L’assemblea degli azionisti di Banca Carige ha approvato la proposta di aumento di capitale per il salvataggio della banca e l’emissione di warrant per assegnare gratuitamente agli azionisti che abbiano sottoscritto azioni emesse a valere sulla terza tranche (vedi box).
Presenti 20.426 aventi diritto, pari a 26,3 miliardi di azioni e al 47,661987% del capitale sociale con diritto di voto.
I voti favorevoli sono stati pari a 23,9 miliardi di azioni, in percentuale il 91,04% di quelle ammesse al voto, il 43,3% del capitale complessivo.
Contrari circa il 4% delle azioni, astenuti circa 4%, non votanti lo 0,073%.

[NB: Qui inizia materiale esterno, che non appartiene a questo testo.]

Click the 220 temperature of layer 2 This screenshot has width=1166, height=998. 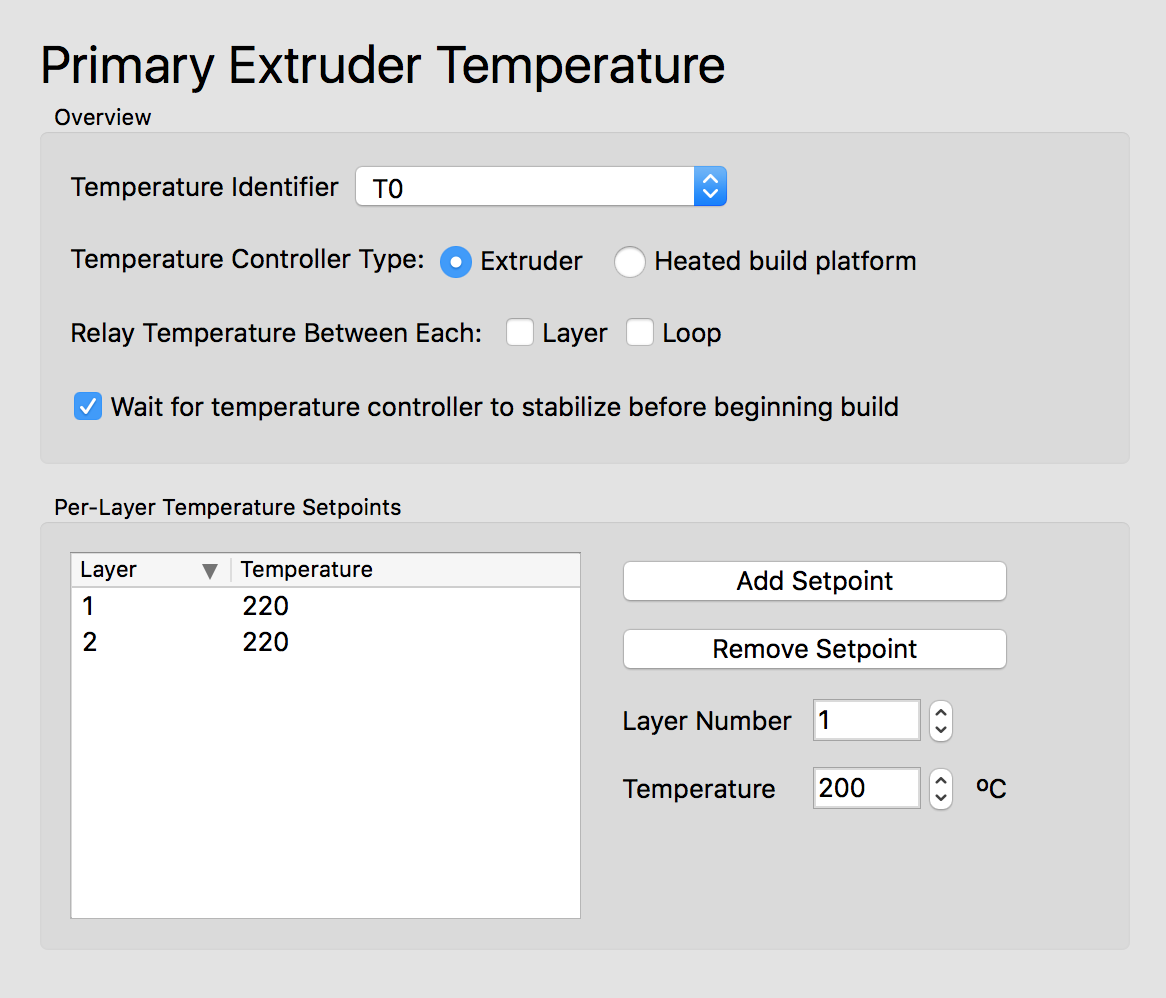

Alla votazione non ha partecipato il maggiore azionista, la Malacalza Investimenti.
Cosa succede ora
Viene così aumentato il capitale sociale a pagamento e in via inscindibile, con esclusione del diritto di opzione per 700 milioni, comprensivo di sovrapprezzo, con emissione di 700 miliardi di nuove azioni ordinarie da offrire in quattro tranche: la prima destinata allo schema volontario di intervento del Fondo interbancario di tutela dei depositi da liberarsi con compensazione con il credito derivante dalle obbligazioni subordinate Tier II possedute dallo stesso per un importo nominale corrispondente, la seconda destinata a Cassa Centrale Banca- Credito Cooperativo Italiano spa, la terza destinata agli azionisti della società e la quarta destinata al Fitd.